### Input
---

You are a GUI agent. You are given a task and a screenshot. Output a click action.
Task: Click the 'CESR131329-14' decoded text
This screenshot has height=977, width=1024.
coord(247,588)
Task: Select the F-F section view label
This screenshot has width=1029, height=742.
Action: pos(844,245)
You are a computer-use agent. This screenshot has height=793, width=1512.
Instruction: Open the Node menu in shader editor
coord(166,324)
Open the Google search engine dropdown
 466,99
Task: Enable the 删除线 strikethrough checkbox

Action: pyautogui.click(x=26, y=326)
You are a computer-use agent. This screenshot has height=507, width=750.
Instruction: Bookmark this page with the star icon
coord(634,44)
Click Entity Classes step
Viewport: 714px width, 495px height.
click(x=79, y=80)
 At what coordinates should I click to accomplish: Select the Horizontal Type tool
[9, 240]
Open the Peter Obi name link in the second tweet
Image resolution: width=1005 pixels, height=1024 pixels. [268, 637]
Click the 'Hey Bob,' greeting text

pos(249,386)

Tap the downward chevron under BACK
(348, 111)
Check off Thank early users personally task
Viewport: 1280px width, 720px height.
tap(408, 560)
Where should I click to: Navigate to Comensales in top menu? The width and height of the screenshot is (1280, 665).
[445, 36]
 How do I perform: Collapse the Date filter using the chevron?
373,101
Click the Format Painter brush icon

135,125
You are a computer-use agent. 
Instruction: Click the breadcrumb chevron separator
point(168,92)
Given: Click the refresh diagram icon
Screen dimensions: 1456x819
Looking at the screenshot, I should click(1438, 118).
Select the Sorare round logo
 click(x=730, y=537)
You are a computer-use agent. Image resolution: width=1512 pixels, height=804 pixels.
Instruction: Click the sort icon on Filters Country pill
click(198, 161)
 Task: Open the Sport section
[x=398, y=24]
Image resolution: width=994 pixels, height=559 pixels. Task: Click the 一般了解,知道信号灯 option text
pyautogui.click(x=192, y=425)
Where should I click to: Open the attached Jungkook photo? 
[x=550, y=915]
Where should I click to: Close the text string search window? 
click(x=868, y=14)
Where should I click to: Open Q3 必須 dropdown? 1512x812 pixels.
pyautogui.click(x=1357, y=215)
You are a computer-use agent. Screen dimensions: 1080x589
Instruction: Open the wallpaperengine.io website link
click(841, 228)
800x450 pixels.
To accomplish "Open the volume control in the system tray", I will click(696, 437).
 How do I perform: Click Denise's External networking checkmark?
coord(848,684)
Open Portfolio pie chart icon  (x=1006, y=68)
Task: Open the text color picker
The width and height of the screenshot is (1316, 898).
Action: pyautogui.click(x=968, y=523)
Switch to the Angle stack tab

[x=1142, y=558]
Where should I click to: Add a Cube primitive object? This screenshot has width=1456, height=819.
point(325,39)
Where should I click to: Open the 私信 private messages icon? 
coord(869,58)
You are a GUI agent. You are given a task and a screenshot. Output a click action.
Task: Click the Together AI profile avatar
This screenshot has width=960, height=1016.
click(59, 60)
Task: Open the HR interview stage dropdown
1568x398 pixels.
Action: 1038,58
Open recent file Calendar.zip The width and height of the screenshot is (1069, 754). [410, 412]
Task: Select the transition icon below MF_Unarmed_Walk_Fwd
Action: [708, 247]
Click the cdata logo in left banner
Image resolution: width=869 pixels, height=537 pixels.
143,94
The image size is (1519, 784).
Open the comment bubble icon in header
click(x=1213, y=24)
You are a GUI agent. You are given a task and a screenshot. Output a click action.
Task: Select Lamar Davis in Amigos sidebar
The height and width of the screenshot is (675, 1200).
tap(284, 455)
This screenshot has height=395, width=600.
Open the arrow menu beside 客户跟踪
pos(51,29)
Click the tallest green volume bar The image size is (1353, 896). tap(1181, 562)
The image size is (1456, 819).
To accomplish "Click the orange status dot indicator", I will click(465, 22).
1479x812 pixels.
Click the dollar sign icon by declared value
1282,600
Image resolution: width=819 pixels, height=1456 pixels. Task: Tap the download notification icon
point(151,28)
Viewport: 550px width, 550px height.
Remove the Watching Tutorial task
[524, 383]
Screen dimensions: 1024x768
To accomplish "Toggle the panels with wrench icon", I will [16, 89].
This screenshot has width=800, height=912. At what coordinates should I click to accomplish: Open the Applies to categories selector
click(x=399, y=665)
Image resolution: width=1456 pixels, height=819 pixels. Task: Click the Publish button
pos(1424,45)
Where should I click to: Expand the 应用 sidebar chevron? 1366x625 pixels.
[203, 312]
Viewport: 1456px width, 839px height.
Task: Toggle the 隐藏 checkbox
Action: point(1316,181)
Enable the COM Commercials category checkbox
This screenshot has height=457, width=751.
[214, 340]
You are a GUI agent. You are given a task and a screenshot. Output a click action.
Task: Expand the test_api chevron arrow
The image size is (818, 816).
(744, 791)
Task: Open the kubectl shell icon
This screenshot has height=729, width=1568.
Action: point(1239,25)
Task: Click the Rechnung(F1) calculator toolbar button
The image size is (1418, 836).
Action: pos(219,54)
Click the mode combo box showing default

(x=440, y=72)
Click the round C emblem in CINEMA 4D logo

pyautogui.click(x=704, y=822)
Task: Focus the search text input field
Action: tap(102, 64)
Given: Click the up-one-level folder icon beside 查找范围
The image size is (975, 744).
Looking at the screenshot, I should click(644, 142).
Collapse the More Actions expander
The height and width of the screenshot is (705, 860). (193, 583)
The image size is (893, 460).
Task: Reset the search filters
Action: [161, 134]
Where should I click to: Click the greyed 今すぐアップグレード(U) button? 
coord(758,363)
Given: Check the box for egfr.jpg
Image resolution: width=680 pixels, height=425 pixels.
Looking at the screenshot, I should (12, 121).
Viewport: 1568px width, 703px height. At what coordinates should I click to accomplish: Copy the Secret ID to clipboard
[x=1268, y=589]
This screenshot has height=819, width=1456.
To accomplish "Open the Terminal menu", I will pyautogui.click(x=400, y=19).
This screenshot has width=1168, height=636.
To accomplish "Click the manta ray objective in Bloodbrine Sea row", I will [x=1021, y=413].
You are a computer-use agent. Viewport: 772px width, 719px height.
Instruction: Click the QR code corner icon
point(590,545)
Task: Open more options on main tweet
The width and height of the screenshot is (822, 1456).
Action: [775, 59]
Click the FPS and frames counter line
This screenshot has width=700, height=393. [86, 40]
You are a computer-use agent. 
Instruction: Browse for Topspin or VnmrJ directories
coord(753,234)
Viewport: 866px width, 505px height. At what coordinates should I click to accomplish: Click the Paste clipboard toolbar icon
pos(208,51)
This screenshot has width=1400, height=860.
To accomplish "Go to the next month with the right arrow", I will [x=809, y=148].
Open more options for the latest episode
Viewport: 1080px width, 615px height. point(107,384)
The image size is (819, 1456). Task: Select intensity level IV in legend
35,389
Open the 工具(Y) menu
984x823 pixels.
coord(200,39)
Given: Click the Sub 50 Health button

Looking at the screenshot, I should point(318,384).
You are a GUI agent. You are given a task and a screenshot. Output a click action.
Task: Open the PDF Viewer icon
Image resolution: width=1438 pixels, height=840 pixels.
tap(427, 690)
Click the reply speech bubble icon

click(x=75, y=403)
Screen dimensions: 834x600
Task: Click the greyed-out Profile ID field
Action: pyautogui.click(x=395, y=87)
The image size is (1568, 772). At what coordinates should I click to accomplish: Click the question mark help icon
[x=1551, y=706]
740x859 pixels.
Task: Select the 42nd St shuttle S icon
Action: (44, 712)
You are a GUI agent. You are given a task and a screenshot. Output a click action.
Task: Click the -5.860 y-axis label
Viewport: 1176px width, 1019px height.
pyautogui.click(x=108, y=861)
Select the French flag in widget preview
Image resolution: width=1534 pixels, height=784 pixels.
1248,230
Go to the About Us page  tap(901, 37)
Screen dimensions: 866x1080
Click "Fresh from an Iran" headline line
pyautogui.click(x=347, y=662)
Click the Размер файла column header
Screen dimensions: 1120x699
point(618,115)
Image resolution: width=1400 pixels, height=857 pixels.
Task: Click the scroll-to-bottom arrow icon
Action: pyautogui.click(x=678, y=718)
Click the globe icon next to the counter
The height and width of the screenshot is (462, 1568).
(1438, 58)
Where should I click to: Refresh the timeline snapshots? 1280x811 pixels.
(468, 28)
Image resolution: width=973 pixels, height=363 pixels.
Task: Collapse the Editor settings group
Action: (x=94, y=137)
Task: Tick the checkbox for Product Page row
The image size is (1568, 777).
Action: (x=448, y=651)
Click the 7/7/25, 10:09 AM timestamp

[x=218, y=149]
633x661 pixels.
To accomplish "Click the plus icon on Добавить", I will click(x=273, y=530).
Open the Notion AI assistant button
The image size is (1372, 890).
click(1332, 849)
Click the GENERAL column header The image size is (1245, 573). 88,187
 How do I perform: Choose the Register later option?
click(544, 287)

---

### The request
Rewrite the entries starting at the line with "Open the 工具(Y) menu" and ending at the last entry, changing "headline" to "title" and leaving everything else as it is.

### Answer in full
Open the 工具(Y) menu
984x823 pixels.
coord(200,39)
Given: Click the Sub 50 Health button

Looking at the screenshot, I should point(318,384).
You are a GUI agent. You are given a task and a screenshot. Output a click action.
Task: Open the PDF Viewer icon
Image resolution: width=1438 pixels, height=840 pixels.
tap(427, 690)
Click the reply speech bubble icon

click(x=75, y=403)
Screen dimensions: 834x600
Task: Click the greyed-out Profile ID field
Action: pyautogui.click(x=395, y=87)
The image size is (1568, 772). At what coordinates should I click to accomplish: Click the question mark help icon
[x=1551, y=706]
740x859 pixels.
Task: Select the 42nd St shuttle S icon
Action: (44, 712)
You are a GUI agent. You are given a task and a screenshot. Output a click action.
Task: Click the -5.860 y-axis label
Viewport: 1176px width, 1019px height.
pyautogui.click(x=108, y=861)
Select the French flag in widget preview
Image resolution: width=1534 pixels, height=784 pixels.
1248,230
Go to the About Us page  tap(901, 37)
Screen dimensions: 866x1080
Click "Fresh from an Iran" title line
pyautogui.click(x=347, y=662)
Click the Размер файла column header
Screen dimensions: 1120x699
point(618,115)
Image resolution: width=1400 pixels, height=857 pixels.
Task: Click the scroll-to-bottom arrow icon
Action: pyautogui.click(x=678, y=718)
Click the globe icon next to the counter
The height and width of the screenshot is (462, 1568).
(1438, 58)
Where should I click to: Refresh the timeline snapshots? 1280x811 pixels.
(468, 28)
Image resolution: width=973 pixels, height=363 pixels.
Task: Collapse the Editor settings group
Action: (x=94, y=137)
Task: Tick the checkbox for Product Page row
The image size is (1568, 777).
Action: (x=448, y=651)
Click the 7/7/25, 10:09 AM timestamp

[x=218, y=149]
633x661 pixels.
To accomplish "Click the plus icon on Добавить", I will click(x=273, y=530).
Open the Notion AI assistant button
The image size is (1372, 890).
click(1332, 849)
Click the GENERAL column header The image size is (1245, 573). 88,187
 How do I perform: Choose the Register later option?
click(544, 287)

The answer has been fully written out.